In Spanien war die stärkste revolutionäre Kraft, die CNT, gegenüber den Problemen, vor die die Existenz des Staates die Arbeiterbewegung stellte, genau so hilflos wie die Staatssozialisten aller Richtungen es bisher gegenüber der Aufgabe der demokratischen Organisation der Wirtschaft waren. Die von den Revolutionären nicht übernommene Staatsmacht fiel zwangsläufig in die Hände der bürgerlich-stalinistischen Reaktion. Sie wurde von dieser benutzt, die Errungenschaften der Arbeiter und Bauern systematisch zu beseitigen. Das wesentliche taktische Mittel war die Verstaatlichung der kollektivierten Betriebe als Wiederherstellung der Herrschaft der Bürokratie und Vorstufe der Reprivatisierung.

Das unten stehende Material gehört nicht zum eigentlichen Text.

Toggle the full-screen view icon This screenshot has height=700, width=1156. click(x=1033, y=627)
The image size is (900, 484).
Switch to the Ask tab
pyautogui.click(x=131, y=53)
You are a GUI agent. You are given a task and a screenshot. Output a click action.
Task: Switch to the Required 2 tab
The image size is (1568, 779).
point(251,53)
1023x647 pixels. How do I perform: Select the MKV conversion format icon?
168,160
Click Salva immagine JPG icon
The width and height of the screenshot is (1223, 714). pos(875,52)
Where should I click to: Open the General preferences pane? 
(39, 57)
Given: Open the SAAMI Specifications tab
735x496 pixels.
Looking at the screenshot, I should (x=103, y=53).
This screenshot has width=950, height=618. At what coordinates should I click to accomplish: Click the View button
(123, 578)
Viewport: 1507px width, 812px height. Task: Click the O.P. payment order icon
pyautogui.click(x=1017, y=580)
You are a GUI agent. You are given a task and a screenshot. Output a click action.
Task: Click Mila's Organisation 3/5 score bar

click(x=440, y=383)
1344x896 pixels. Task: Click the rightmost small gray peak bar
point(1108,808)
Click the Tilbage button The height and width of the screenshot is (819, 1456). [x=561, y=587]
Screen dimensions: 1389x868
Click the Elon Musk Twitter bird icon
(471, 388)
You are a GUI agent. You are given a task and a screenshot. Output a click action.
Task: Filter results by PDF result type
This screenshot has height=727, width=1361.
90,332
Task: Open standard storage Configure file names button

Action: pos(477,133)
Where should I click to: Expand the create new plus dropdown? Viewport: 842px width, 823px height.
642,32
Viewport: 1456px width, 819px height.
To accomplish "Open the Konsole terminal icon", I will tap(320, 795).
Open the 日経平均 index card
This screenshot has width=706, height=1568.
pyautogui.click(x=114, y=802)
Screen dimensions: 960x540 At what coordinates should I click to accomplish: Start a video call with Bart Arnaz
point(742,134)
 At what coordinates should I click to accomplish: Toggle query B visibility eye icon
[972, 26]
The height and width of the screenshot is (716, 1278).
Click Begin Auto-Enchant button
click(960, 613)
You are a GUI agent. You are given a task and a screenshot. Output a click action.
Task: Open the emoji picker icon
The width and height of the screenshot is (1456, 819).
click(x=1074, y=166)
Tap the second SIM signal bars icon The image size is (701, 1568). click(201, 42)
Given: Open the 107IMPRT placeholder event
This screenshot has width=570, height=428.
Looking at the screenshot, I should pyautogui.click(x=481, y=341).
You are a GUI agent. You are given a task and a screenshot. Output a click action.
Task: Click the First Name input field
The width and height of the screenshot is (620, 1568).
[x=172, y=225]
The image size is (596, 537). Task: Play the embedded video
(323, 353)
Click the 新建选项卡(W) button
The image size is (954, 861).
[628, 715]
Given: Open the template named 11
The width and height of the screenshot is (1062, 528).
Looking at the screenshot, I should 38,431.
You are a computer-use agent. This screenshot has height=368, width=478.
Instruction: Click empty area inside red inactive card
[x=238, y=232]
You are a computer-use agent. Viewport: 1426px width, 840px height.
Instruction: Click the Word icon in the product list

Ob die Macht des spanischen Proletariats unter den Bedingungen des Krieges zur Änderung der staatlichen Institutionen ausgereicht hätte, kann hier nicht untersucht werden. Darüber, daß ein solcher Versuch im Falle eines Sieges der Republik gemacht werden mußte, bestand bei den revolutionären Klarheit. Die gleiche Einsicht finden wir auch bei der polnischen Linken. Wir verweisen auf den in SoPo IV/57 abgedruckten bedeutsamen Aufsatz aus Pro Prostu, in dem ausgesprochen wird, daß die Demokratisierung der Betriebe scheitern müsse, wenn sie nicht von einer grundlegenden Änderung der bürokratischen Staatsstruktur begleitet sei.

Wir können den Verlauf der inneren Auseinandersetzungen zwischen Reaktion im republikanischen Lager nicht in seinen Einzelheiten darstellen. Ein unter dem Eindruck der größtenteils von stalinistischen Militärdilettanten verursachten Niederlagen (unsinnige Madrid- Tebruel- und Ebrooffensive) und des Versagens der staatlichen Wirtschaftspolitik zustande gekommener Pakt zwischen den sozialistischen und syndikalistischen Gewerkschaften und ein von ihnen ausgearbeitetes gemeinsames Aktionsprogramm kamen zu spät, um die Lage noch zu retten.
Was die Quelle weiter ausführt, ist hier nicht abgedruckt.